So, exhausted, I have put the essay on the back burner for the next week (“reading week”) and turned to other things
Like a book - my journal/diary sort of book is nearly full, so I've made another one. Its a simple case binding like all the others...

I have also finishing off stuff for the Visual Marks exhibition at Manor Farm - which starts on November 3rd. Be there or be square, as we used to say  in the - er - a few years ago. You don't have to pay the farm admission fee to get into the exhibition, although of course I strongly recommend going into the farm as well, especially if you nave small children to entertain.

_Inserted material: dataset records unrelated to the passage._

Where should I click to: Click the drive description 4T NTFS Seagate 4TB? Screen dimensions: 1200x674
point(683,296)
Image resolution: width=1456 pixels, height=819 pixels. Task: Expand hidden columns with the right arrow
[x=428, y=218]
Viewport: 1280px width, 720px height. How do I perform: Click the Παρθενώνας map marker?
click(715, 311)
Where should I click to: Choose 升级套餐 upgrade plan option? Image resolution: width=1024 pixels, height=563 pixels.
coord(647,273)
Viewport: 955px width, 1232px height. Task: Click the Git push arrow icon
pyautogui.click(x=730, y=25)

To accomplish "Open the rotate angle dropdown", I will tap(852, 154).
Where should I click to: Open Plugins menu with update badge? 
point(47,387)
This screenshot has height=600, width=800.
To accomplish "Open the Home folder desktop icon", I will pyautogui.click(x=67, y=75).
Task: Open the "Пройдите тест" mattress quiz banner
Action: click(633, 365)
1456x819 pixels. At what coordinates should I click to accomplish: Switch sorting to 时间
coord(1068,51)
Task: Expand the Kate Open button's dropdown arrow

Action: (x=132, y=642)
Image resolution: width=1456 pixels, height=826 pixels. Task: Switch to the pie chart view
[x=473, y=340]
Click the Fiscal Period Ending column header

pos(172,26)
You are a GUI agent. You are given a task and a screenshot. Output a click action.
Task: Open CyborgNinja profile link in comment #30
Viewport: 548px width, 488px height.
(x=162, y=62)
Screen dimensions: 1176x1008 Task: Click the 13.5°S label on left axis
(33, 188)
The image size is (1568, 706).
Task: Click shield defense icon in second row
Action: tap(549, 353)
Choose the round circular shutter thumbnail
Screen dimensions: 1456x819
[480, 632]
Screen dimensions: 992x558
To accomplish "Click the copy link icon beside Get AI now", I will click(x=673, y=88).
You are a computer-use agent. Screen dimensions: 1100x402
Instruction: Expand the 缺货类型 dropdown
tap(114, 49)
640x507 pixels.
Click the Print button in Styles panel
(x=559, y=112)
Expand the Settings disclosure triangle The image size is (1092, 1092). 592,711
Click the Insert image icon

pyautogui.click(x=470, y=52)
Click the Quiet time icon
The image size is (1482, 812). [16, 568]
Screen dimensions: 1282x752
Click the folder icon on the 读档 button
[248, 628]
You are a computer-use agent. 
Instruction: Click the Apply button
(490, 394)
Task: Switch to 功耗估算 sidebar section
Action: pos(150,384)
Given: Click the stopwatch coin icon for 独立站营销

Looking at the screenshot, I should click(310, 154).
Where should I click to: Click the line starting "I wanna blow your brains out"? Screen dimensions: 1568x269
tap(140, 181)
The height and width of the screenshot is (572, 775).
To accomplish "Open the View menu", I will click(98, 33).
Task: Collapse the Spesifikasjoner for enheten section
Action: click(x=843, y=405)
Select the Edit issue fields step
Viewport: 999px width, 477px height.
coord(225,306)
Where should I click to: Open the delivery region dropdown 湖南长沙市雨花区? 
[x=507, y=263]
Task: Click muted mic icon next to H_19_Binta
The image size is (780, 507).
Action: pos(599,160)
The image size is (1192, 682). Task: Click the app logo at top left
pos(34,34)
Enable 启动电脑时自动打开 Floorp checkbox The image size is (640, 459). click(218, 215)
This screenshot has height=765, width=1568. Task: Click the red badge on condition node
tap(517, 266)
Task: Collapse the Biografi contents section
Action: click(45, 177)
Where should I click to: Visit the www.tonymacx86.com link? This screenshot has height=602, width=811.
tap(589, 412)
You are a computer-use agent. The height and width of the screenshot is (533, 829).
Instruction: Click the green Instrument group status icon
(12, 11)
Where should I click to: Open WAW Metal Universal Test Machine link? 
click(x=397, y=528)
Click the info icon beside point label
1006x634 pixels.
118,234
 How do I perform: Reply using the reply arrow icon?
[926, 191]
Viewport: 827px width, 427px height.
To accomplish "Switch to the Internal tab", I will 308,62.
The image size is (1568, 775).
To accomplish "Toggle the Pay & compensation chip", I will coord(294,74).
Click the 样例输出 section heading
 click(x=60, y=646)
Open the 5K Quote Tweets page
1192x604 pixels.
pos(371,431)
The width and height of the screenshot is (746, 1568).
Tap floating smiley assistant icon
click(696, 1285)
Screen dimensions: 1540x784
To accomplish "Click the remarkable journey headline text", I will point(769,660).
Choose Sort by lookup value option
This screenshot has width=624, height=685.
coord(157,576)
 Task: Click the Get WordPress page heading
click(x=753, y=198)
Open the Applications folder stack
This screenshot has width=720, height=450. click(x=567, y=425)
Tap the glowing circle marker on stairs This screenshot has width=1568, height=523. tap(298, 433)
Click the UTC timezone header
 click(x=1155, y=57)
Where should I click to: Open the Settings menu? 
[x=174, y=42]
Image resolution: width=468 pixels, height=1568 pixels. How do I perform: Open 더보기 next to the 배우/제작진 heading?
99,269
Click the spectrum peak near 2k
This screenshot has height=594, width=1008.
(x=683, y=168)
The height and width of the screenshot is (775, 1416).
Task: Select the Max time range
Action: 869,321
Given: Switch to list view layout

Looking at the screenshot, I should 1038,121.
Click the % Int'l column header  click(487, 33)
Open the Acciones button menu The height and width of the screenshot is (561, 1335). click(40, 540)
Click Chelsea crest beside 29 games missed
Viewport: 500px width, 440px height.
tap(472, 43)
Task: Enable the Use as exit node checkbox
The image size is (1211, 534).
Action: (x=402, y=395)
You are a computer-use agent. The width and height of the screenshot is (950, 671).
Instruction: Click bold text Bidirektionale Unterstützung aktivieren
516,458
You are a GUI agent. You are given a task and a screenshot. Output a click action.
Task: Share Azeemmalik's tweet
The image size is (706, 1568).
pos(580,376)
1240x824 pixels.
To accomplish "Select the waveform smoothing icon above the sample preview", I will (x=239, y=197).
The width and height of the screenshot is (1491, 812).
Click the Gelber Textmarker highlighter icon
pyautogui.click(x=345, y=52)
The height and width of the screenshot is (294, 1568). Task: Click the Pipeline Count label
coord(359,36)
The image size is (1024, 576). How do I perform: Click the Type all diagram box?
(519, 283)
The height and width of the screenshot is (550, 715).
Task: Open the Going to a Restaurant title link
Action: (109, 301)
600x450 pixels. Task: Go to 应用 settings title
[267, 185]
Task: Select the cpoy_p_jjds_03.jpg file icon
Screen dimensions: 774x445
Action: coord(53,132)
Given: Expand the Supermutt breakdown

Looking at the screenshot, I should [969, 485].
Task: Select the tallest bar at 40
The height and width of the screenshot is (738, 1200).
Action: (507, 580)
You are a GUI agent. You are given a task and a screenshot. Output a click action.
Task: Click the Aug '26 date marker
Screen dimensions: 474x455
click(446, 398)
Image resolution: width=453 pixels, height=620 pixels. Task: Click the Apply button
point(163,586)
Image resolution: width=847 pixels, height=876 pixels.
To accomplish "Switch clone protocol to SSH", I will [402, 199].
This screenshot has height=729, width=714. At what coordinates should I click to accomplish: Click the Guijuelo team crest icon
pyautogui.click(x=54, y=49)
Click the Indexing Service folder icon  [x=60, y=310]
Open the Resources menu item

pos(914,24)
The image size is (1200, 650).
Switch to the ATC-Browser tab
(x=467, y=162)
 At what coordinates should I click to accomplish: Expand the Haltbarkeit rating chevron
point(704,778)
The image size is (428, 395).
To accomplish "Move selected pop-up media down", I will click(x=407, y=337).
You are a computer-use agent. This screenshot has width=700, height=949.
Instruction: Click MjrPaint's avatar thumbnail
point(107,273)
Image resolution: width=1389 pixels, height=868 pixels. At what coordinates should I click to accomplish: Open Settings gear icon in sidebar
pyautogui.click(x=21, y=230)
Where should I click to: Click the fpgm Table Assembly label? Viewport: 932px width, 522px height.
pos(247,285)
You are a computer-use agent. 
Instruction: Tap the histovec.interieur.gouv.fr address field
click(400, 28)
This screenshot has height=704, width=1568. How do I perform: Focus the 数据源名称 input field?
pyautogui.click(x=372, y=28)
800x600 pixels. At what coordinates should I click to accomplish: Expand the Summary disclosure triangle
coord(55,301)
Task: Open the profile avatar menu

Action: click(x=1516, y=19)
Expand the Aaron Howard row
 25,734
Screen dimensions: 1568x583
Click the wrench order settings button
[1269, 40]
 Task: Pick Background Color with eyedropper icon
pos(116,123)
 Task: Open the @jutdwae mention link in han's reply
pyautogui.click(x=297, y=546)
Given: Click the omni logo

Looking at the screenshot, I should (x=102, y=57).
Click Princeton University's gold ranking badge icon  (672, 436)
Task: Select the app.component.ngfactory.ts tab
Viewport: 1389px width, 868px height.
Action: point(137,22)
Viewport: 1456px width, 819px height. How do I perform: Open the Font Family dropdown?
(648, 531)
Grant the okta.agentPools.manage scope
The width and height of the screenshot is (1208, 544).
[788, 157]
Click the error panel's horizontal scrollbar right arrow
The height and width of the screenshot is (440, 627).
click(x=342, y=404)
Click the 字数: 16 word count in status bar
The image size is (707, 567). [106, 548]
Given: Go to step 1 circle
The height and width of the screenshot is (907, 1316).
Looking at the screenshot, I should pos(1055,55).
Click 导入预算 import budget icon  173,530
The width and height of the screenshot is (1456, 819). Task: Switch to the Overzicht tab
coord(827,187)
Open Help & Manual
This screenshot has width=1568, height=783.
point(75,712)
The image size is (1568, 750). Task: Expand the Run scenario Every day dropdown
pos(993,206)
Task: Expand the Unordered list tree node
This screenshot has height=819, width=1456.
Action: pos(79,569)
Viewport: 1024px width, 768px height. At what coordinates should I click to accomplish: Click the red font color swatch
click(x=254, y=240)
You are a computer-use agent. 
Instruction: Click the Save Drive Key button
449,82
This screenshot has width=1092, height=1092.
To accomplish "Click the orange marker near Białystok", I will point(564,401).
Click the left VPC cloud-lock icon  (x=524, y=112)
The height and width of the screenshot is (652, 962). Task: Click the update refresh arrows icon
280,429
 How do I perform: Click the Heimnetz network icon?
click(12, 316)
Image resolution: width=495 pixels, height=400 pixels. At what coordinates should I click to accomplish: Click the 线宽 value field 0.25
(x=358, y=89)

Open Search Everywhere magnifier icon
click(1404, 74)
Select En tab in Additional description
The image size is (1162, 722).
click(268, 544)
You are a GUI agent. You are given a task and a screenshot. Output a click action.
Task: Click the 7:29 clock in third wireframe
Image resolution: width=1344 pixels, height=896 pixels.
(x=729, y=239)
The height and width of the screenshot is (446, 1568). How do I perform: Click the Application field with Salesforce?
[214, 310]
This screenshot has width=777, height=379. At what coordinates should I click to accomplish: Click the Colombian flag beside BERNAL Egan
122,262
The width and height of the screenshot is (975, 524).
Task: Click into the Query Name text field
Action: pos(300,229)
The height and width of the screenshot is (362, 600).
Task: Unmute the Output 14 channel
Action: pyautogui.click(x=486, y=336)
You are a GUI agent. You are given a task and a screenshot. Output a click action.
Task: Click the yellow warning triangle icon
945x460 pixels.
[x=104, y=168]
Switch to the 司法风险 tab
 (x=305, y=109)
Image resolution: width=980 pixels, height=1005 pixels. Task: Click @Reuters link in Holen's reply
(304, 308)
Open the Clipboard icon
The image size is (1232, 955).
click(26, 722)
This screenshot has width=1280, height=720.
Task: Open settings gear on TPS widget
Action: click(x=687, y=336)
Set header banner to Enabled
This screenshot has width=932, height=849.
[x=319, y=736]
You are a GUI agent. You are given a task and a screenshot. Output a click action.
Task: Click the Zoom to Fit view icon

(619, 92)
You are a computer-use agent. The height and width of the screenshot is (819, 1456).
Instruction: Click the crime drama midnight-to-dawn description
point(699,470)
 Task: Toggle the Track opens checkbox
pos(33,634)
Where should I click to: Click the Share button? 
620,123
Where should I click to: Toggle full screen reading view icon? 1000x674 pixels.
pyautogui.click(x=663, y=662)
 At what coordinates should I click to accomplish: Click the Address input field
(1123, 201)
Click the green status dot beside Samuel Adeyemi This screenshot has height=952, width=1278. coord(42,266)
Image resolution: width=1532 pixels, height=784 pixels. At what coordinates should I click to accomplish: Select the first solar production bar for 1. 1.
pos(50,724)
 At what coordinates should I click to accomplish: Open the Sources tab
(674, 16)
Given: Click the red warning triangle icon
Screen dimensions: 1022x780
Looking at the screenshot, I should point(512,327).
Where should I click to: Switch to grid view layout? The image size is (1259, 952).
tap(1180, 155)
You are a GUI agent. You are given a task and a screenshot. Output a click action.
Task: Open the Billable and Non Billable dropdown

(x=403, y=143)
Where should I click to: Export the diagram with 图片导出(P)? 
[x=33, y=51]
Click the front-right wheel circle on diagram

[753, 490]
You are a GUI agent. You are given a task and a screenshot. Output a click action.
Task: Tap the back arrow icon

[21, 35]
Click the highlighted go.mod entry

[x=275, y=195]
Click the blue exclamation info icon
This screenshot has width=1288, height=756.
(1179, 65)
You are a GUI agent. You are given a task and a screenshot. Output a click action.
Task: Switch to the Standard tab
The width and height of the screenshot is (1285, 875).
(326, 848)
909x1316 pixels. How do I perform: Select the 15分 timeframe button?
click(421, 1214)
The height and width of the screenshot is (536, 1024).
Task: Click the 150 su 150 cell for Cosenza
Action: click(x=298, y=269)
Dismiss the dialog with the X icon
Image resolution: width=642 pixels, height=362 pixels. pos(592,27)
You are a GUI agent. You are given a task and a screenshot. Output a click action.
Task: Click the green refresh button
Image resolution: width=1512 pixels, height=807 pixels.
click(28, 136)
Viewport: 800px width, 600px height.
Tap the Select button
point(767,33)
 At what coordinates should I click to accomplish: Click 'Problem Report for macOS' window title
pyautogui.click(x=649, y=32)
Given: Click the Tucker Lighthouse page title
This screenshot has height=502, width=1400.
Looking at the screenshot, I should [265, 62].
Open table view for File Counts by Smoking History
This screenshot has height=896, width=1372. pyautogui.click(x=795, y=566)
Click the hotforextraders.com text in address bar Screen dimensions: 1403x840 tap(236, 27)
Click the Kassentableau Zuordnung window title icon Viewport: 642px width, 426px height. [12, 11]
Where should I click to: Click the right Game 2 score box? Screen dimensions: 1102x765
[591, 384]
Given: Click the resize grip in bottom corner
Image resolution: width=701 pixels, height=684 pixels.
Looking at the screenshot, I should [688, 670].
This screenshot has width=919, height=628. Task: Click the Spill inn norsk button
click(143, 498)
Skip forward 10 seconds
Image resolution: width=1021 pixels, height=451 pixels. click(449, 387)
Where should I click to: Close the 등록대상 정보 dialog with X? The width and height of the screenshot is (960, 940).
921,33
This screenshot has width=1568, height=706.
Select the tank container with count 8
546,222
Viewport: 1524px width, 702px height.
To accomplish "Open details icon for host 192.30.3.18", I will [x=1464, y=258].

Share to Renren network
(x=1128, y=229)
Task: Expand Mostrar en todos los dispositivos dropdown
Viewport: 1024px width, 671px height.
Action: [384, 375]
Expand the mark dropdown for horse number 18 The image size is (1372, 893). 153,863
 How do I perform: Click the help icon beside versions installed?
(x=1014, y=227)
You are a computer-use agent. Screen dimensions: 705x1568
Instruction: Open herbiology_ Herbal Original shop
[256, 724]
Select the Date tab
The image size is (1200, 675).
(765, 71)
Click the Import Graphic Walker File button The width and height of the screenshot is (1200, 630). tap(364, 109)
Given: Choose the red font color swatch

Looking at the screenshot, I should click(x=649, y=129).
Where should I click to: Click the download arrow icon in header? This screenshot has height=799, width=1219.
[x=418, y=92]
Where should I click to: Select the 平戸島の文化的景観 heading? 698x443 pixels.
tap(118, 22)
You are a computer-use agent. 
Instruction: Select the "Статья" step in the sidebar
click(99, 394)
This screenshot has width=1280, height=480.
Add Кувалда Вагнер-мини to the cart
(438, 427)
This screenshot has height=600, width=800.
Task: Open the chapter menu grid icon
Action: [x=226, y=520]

 I've all but finished the 3 panels for the exhibition - just hanging hardware to add. I am also making a few brooches, and have got to the stage of adding a backing - a layer of felt and a border of satin stitch.
 The first one worked beautifully.
 The second didn't quite work as well.
 The third one is being a complete bugger. So much so that I am now sulking on the sofa with a cup of tea and an iPad.๐Ÿ˜ฃ
 Some time later.
Problem eventually solved, when I realised that, having used high tech technology to make a neat straight stitch circle round the edge of the brooch, I didn't need to use the same technology to go over the edge with satin stitch. It worked OK with the bigger brooches, but not the smaller ones. So I just did satin stitch round them without the aid of the technology - which was a drawing pin and a bit of masking tape to hold it to the bed of the machine.
And there has been knitting. I suppose I will eventually get to the stage when I stop sampling and start knitting for real...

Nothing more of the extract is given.